You stagger forward through the dark alleys of some dirty, polluted city. You should not have had that drinking contest with that russian at the pub but the look on his face as he passed out was priceless. Your vision beings to blur, each movement of everything you see blending with the next. You wonder what is happening; its simple, its called being drunk. Now when this happens to a character in a videogame its called motion blur. There are a few ways of creating motion blur such as through the accumulation buffer or through the use of per-pixel motion vectors. I will be briefly going over both.

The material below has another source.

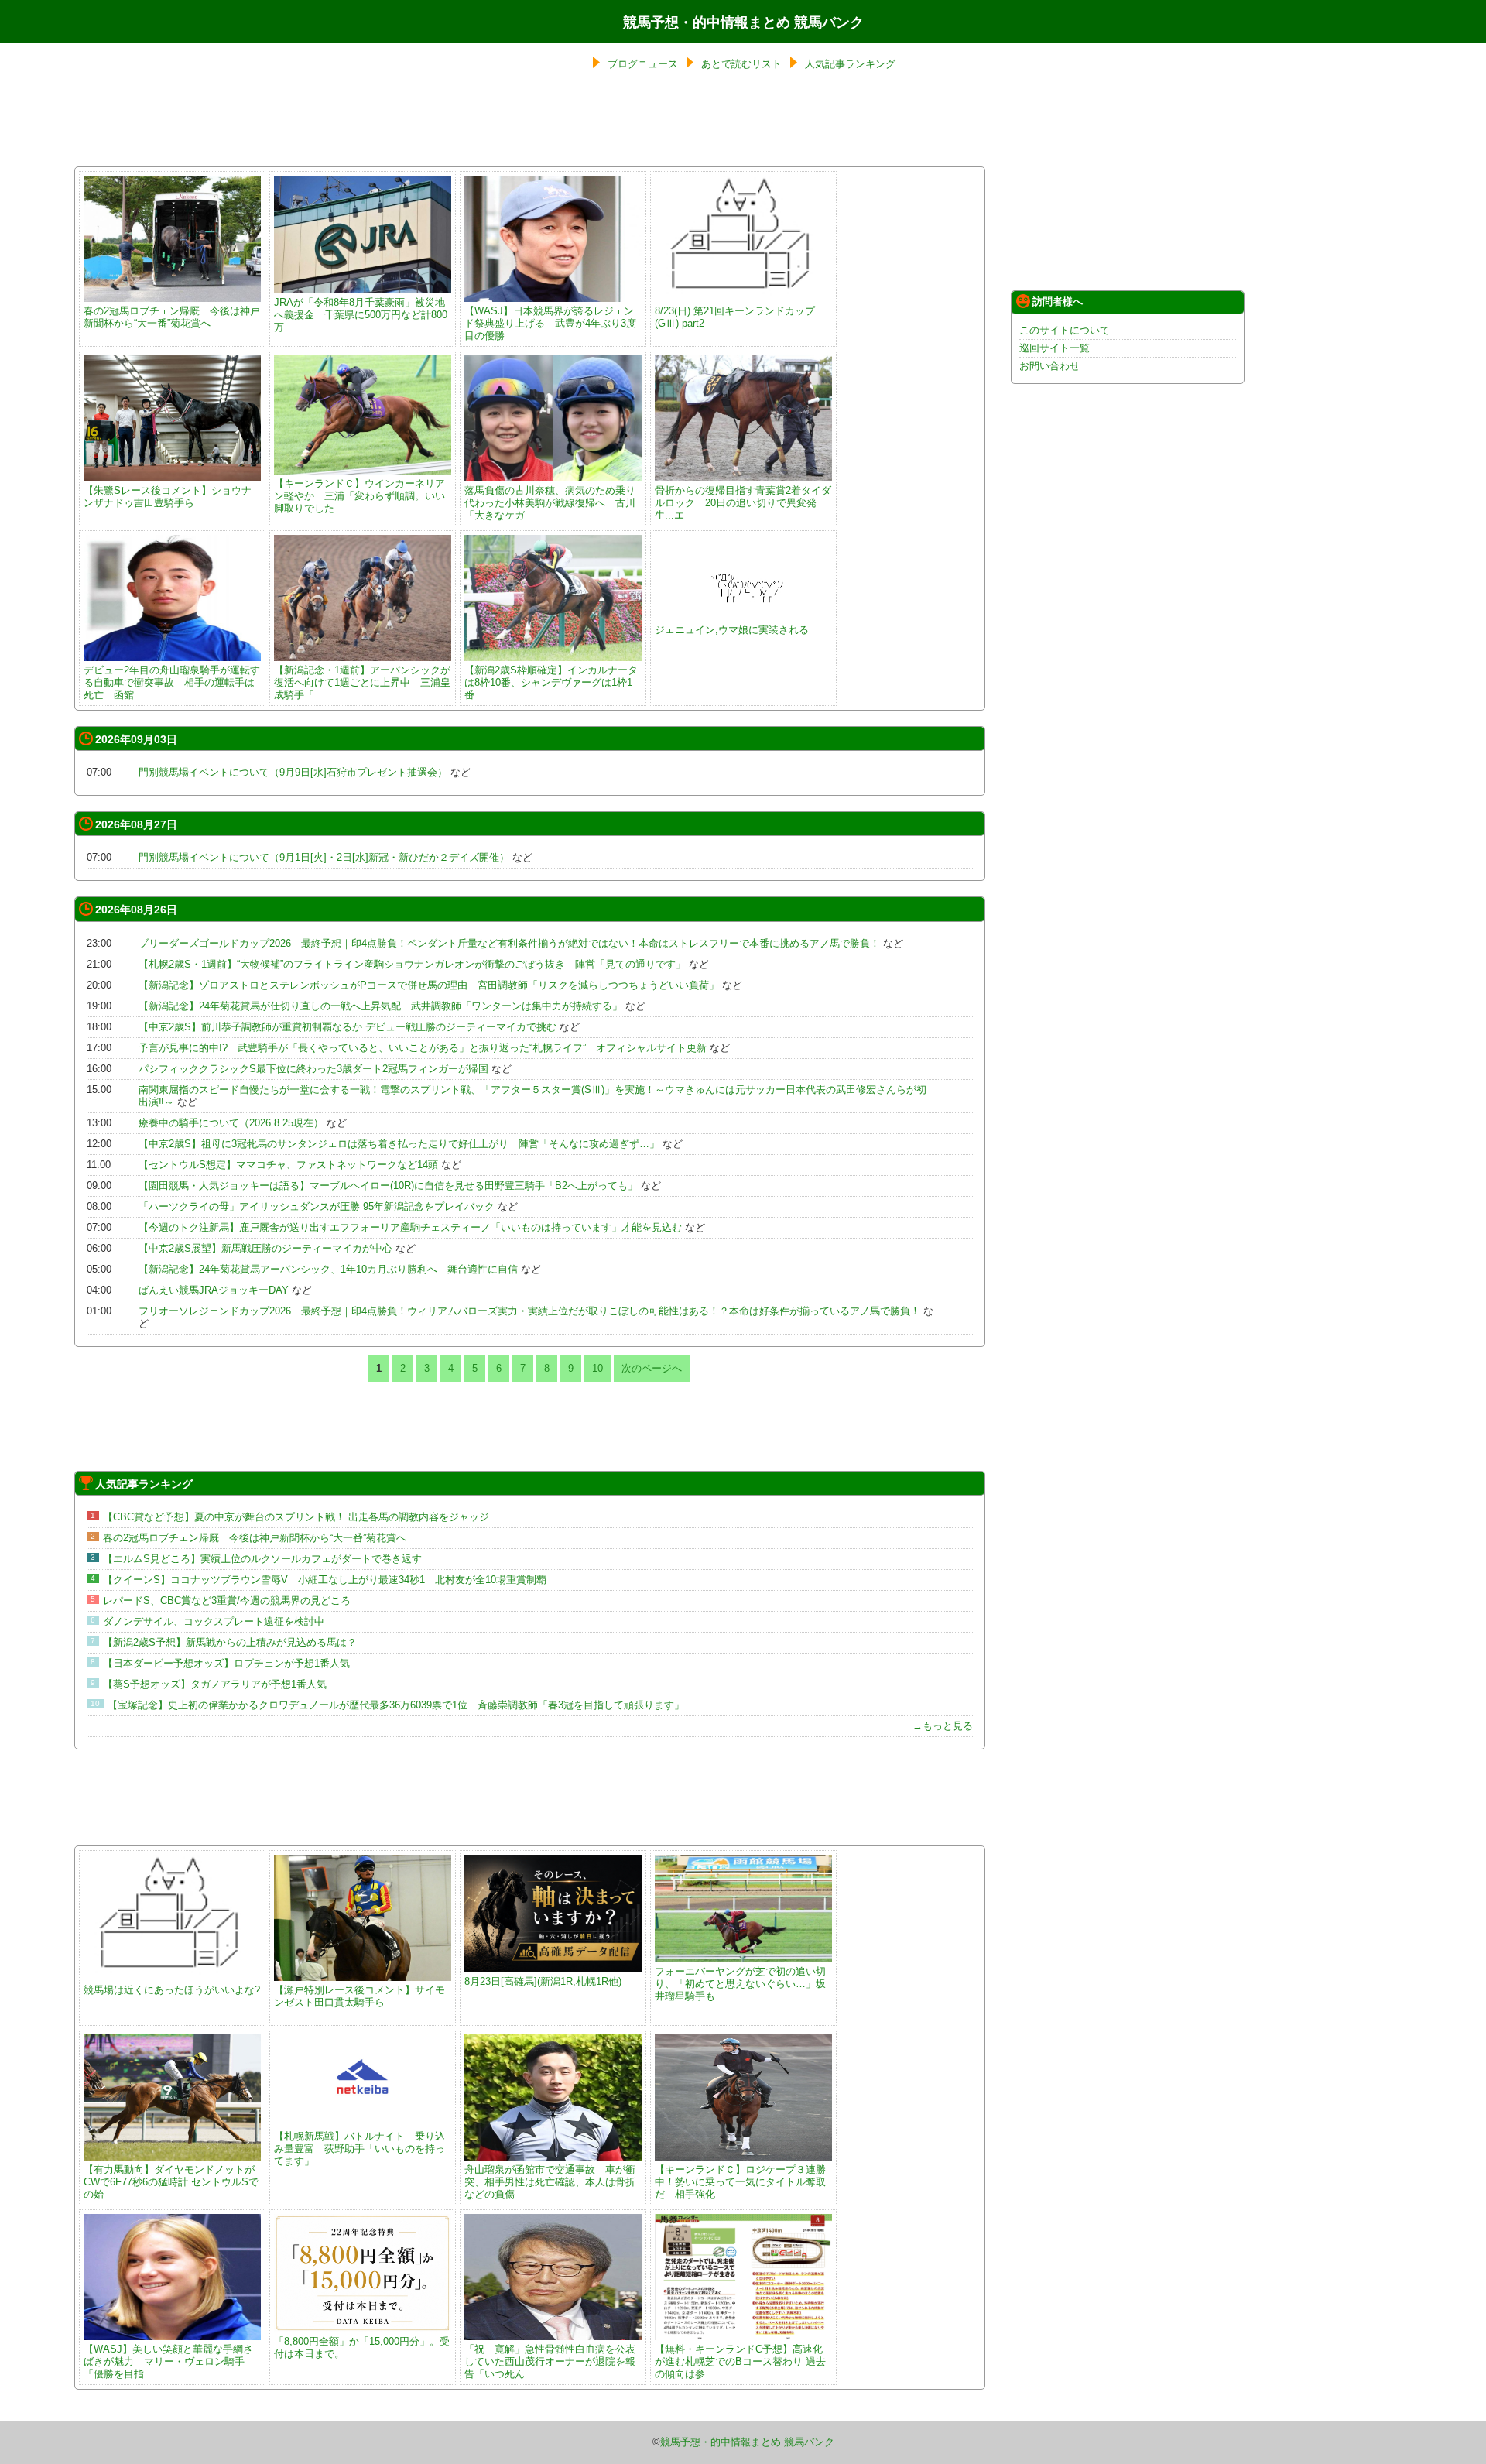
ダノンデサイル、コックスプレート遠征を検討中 (213, 1621)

First let us go over the accumulation buffer method of creating motion blur. Firstly what is the accumulation buffer? the accumulation buffer is essentially a feature of Opengl that stores images from the draw buffer (the draw buffer takes in images in whatever perspective the user is currently set to). But the thing about the accumulation buffer is that it takes the images it got from the draw buffer  multiplies them by a decay value (the decay value is how much of the image or frame is left visible) before inputting them into the current draw buffer. So when the scene is finally drawn on the computer screen you see multiple frames at once but with varying opacity. This method is easy to implement but presents an unrefined look. 

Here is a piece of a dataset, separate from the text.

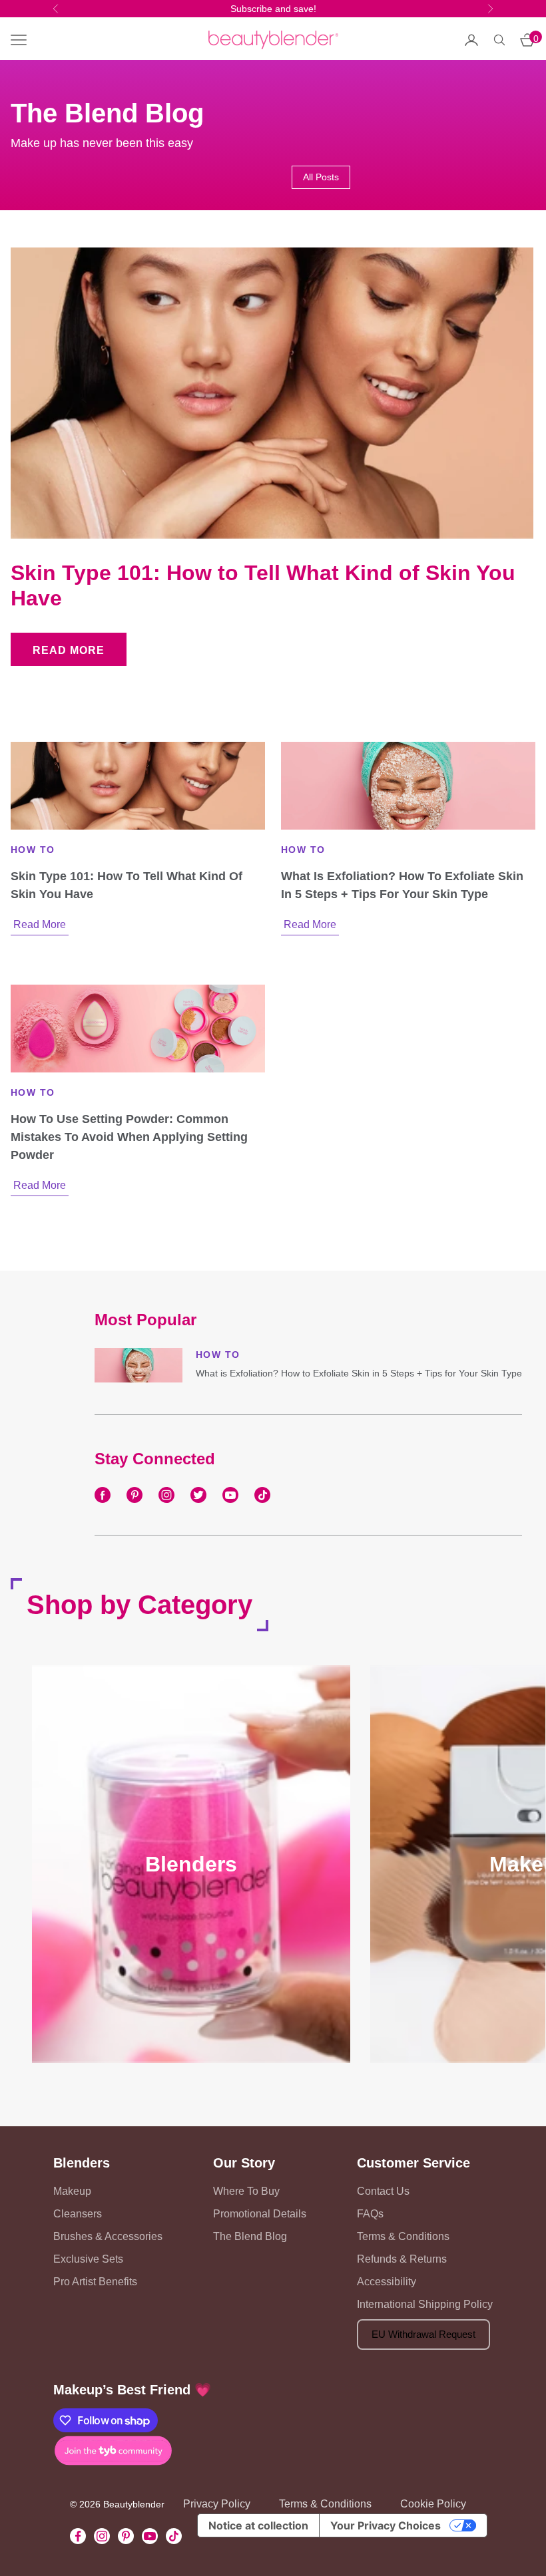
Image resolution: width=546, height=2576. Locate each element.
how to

Per-pixel motion vectors on the other hand give a much more smoother blur as oppose the accumulation buffer. How it does this is that it first uses a pixel shader with values taken from the depth buffer to calculate the location of each pixel in a scene relative to the world and in alignment with the view-projection matrix presently being used. Now the difference in pixel positions from the previous frame and the current frame is calculated to give a vector, a per-pixel velocity vector. This can be used to accumulate samples from the frame buffer which are then averaged to create the blur.